Figueroa y Weretilneck acuerdan agenda legislativa conjunta para la Patagonia

Los gobernadores de Neuquén y Río Negro, Rolando Figueroa y Alberto Weretilneck, respectivamente, sostuvieron un encuentro de trabajo con candidatos legislativos de ambas provincias para establecer una agenda parlamentaria coordinada. La reunión congregó a los principales referentes de La Neuquinidad y Juntos Defendemos Río Negro con miras a fortalecer la representación patagónica en el Congreso Nacional.

Durante el encuentro, Figueroa subrayó la importancia estratégica de la unión interprovincial al afirmar que “es muy importante que Río Negro y Neuquén trabajemos juntos”. Weretilneck, por su parte, caracterizó este acercamiento como “otro paso clave para consolidar una agenda norpatagónica fuerte” en el ámbito legislativo federal.

Por la fuerza política neuquina participaron Julieta Corroza, Juan Luis Ousset, Karina Maureira y Joaquín Perren. La representación rionegrina incluyó a Facundo López, Andrea Confini y Pablo Muena, completando una mesa de trabajo que abarcó a los principales candidatos a ambas cámaras del Parlamento.

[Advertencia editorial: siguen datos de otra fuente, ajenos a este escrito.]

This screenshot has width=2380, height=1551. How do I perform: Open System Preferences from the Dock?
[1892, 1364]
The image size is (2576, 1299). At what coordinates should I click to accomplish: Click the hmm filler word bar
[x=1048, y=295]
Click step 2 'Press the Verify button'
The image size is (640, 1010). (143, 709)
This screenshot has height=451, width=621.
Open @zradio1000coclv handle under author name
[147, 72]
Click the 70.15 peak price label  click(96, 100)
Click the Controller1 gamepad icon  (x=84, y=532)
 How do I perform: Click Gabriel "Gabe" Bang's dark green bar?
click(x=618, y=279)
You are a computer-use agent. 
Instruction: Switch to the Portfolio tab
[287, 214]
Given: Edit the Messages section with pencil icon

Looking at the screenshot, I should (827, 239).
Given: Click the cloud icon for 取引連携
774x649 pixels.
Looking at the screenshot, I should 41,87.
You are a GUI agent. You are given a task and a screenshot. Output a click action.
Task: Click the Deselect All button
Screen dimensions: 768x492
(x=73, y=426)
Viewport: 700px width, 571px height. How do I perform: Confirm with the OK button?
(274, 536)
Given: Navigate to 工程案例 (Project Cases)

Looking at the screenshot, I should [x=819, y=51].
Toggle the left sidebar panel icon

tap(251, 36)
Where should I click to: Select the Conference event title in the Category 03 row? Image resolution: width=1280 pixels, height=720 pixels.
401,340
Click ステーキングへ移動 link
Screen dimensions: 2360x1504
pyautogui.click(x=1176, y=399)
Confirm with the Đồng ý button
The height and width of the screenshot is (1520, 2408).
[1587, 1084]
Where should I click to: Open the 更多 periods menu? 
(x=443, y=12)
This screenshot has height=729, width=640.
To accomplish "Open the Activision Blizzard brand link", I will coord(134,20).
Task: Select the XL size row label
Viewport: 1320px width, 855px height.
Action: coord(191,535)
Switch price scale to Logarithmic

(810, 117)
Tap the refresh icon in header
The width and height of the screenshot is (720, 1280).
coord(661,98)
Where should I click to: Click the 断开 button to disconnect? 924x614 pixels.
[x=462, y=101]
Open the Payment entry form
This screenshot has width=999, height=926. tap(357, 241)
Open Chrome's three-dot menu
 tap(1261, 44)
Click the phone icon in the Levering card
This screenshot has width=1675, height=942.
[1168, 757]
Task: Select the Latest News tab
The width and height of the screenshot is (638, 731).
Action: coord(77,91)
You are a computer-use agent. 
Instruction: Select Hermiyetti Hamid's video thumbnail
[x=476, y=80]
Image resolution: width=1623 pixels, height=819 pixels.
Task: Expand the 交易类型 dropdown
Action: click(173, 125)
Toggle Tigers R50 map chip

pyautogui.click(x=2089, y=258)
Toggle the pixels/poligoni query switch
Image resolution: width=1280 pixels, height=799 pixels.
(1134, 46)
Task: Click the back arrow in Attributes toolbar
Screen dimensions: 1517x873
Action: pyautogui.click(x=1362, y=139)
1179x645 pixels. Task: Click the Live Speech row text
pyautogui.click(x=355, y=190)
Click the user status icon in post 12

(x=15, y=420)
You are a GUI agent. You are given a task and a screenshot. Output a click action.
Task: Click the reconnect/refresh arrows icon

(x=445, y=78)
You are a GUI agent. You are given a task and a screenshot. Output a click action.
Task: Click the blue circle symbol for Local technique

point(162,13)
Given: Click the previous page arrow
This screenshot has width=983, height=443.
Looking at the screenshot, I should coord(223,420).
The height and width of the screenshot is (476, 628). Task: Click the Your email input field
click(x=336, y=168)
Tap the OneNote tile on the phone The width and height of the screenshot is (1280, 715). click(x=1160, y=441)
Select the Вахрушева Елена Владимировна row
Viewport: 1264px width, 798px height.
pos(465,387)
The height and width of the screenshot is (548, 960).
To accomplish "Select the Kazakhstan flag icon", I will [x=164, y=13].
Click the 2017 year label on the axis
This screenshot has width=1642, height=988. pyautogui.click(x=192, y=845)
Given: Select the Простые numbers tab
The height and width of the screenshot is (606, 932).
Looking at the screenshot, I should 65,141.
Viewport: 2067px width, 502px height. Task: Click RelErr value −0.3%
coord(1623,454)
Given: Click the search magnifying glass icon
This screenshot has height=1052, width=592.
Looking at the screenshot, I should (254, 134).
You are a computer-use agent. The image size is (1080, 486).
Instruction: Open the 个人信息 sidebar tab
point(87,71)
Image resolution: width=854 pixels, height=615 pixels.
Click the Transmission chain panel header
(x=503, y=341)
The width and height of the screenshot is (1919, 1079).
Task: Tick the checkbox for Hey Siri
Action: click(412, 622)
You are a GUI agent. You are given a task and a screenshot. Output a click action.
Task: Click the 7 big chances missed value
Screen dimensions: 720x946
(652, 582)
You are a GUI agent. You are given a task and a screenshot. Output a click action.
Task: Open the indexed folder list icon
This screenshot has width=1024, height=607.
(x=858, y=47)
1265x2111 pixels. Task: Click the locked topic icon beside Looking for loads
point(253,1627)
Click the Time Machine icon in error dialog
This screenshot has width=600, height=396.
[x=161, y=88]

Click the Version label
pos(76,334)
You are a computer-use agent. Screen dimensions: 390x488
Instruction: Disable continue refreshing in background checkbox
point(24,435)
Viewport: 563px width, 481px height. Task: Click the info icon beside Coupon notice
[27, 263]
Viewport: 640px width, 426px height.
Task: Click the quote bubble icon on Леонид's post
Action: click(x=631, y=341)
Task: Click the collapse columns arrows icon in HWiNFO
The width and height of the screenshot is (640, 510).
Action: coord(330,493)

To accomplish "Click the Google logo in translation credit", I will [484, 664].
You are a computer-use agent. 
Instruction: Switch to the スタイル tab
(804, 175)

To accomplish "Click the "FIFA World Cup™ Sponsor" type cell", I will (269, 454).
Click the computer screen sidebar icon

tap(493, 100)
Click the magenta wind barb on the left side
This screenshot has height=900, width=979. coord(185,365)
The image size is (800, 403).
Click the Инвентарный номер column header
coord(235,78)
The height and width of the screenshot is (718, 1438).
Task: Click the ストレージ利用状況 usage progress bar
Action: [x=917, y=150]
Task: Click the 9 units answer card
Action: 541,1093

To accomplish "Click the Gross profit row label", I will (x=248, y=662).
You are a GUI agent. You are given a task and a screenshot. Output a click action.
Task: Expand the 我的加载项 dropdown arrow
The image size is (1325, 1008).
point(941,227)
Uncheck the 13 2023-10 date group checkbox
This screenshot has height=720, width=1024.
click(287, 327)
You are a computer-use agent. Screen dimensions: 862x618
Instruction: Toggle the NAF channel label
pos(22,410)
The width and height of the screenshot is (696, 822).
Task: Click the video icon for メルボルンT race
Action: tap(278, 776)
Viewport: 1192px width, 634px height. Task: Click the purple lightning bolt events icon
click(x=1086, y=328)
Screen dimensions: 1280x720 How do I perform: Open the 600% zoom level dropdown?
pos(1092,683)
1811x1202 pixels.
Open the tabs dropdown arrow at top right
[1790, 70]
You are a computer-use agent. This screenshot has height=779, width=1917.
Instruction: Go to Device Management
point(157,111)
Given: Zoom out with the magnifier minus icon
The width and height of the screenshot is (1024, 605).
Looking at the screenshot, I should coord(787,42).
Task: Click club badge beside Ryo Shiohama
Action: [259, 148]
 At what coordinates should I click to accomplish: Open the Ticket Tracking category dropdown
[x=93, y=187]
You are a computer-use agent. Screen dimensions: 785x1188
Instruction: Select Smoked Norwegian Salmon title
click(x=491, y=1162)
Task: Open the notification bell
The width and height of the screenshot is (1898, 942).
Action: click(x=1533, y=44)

Los mandatarios coincidieron en la necesidad de desarrollar estrategias legislativas coordinadas, con especial atención en los sectores energético, productivo y de desarrollo regional. El objetivo principal consiste en presentar una posición unificada que defienda los intereses específicos de la Patagonia Norte.

Uno de los temas centrales abordados fue el reclamo por una modificación sustancial del sistema de coparticipación federal de impuestos. Figueroa ilustró la situación de desventaja actual al revelar que “de cada 100 pesos que aportamos, nos vuelven apenas 51”, calificando a Neuquén como una de las provincias más perjudicadas por el esquema vigente.

El gobernador neuquino enfatizó que las regalías constituyen un derecho legítimo sobre recursos no renovables y no un privilegio. Cuestionó que la legislación actual ignore esta realidad tras décadas de aplicación, sosteniendo que “es hora de que eso cambie” en beneficio de las provincias productoras.

Weretilneck respaldó integralmente esta posición, destacando el modelo productivo común basado en energía, trabajo y desarrollo genuino. Subrayó que las decisiones tomadas desde el territorio, en contraposición a las originadas en escritorios porteños, producen resultados más favorables para las comunidades locales.

Ambos mandatarios coincidieron en la necesidad de construir una representación parlamentaria con identidad patagónica definida. Weretilneck sintetizó este concepto al afirmar que no acudirán a Buenos Aires “a obedecer órdenes, sino a defender lo que producimos”, reivindicando mayor peso decisorio para las provincias productoras en el concierto nacional.